I don't believe the info is online, short of painstakingly browsing the historical catalogues.

I've sent them emails in the past to obtain such information, but I don't think the precise date of manufacture is available. They were, however, able to tell me when a particular vintage model was discontinued.


----------



## hohne1 (May 12, 2010)

The only thing I know is the last digit of the 4-digit model number is the last that is used. Other than that, I don't know of any other information you can get from the numbers.

Chris


----------



## dks202 (Jun 20, 2008)

I am trying to figure this out on some shoes...


37715 6

9187 COMB. 3121


----------



## Kurt N (Feb 11, 2009)

9187 indicates that they're the MacNeil model, right?

EDIT: After more digging...for welted shoes, the four digit model number starts with two digits for the model of the shoe, then a digit for the material and color, and finally a digit for the last. For handsewn shoes, the code is five digits and the material/color digit is the final one.

Welted models: 89 = McGraw, 21 = Holt, 34 = Benton, 90/91/92 = MacNeil, etc.

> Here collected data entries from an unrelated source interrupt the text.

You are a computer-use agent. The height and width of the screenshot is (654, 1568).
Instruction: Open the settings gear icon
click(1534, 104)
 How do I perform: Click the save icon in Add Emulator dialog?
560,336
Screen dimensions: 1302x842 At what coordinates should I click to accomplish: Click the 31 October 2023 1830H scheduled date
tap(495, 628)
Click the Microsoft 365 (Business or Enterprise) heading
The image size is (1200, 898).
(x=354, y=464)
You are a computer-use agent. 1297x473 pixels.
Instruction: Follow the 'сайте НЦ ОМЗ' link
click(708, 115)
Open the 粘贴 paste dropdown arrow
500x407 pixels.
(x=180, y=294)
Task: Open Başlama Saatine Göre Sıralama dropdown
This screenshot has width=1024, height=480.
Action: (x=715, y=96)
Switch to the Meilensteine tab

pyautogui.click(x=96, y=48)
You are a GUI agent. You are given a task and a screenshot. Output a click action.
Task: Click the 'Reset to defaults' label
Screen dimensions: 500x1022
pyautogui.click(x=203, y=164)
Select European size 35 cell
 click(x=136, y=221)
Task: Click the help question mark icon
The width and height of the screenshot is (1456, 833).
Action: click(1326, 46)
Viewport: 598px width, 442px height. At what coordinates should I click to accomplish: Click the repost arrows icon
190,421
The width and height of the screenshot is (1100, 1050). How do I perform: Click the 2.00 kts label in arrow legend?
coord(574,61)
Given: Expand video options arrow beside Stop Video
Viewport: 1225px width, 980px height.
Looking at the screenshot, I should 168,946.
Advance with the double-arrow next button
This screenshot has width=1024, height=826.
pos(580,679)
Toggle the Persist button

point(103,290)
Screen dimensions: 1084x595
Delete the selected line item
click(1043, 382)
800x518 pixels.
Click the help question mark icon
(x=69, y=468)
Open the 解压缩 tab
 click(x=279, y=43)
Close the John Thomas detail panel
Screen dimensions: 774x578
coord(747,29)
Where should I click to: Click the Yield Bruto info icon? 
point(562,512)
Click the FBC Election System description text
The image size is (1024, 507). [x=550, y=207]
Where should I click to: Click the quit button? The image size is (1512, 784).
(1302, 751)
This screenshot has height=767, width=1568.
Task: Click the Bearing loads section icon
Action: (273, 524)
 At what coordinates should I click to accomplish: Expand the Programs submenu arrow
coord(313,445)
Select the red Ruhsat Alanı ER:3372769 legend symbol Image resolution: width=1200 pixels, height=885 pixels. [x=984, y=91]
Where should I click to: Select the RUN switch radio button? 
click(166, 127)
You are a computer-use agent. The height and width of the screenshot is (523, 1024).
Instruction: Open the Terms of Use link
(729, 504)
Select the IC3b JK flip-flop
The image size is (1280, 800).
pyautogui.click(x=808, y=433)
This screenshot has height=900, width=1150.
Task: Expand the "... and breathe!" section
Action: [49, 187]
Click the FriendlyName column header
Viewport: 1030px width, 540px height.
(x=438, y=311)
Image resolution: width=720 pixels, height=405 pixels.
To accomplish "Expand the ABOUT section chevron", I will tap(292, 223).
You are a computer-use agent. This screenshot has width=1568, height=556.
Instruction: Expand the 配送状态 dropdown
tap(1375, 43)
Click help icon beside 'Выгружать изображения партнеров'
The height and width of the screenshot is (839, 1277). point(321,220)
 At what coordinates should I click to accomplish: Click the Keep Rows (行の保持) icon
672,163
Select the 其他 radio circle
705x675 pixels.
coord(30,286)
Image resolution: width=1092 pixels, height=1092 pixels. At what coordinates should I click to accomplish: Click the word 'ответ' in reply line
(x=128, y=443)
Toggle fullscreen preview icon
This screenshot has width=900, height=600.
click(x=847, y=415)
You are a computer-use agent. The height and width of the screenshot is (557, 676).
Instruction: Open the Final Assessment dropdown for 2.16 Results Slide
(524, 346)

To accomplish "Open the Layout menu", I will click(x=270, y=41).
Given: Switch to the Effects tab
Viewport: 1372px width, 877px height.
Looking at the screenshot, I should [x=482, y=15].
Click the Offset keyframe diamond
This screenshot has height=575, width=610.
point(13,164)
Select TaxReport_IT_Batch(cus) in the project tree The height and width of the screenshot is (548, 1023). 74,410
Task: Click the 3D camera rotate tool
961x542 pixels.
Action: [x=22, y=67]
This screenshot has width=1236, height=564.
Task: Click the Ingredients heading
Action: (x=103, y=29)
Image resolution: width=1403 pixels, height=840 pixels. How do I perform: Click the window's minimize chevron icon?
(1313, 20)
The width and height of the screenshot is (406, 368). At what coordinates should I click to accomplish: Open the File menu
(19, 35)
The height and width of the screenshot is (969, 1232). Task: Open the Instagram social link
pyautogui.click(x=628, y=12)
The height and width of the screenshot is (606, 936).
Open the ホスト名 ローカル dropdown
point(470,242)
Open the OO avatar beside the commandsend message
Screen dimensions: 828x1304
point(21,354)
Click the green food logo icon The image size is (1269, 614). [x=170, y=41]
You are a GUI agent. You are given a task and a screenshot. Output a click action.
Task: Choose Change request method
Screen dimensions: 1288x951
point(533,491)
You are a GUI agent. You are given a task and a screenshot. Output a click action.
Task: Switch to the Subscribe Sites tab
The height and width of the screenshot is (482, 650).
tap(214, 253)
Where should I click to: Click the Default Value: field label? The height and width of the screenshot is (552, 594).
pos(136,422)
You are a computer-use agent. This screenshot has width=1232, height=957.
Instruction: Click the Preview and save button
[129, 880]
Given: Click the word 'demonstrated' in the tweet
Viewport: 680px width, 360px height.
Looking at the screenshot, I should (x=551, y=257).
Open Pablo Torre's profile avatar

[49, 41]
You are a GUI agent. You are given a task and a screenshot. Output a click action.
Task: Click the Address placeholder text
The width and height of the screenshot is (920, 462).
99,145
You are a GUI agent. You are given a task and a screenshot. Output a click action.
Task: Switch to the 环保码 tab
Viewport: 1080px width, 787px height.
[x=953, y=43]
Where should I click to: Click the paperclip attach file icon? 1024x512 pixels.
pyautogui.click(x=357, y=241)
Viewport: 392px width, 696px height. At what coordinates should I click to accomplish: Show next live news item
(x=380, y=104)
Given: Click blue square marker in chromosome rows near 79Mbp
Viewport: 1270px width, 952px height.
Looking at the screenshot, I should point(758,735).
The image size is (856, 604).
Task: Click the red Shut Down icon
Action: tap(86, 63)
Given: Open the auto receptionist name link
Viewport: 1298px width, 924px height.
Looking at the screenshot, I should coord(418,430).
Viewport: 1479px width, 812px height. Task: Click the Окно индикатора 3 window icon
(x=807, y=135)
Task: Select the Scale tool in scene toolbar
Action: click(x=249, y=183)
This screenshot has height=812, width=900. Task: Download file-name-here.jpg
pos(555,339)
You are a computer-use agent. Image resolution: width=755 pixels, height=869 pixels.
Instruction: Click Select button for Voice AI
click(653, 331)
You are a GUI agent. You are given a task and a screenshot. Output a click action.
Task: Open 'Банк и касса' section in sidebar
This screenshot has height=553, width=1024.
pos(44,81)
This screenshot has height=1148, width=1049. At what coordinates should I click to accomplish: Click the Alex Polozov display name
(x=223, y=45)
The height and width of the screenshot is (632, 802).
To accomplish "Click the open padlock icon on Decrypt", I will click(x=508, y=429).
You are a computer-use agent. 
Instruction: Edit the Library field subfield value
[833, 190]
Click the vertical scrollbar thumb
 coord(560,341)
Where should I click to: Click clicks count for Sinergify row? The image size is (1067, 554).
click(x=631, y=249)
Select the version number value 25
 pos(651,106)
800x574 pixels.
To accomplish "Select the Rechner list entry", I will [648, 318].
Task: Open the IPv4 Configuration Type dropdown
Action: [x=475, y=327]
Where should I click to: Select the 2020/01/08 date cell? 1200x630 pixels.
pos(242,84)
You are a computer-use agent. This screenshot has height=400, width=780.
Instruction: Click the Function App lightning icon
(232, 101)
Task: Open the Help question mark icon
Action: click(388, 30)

Material and color = There are more than 10 possibilities, so the scheme isn't consistent. But it appears that 0 or 1 generally indicates black, 2-4 indicate some shade of brown, and 7 or 8 indicates burgundy/merlot.

Last number: See https://askandyaboutclothes.com/community/showthread.php?64989-Allen-Edmonds-Styles-vs.-Lasts

If the model is current, there's a good chance you can identify the shoe via a Google search at onlineshoes.com. For instance, "5875 site:https://www.onlineshoes.com" brings up exactly one hit, namely the Park Avenue in merlot. Of course there's also AE's catalog, viewable online:


----------



## Kurt N (Feb 11, 2009)

As most everyone knows, Allen-Edmonds describes their lasts on this page:



But have a lot of people run across this page?



Since length and girth must obviously vary with size, presumably the given dimensions are all for a single size, for comparison. Size 10, I guess?


----------



## stinkdyr (Jan 14, 2020)

So, how would I interpret this?:
14 D 22713 8
8817 COMB. 1618


----------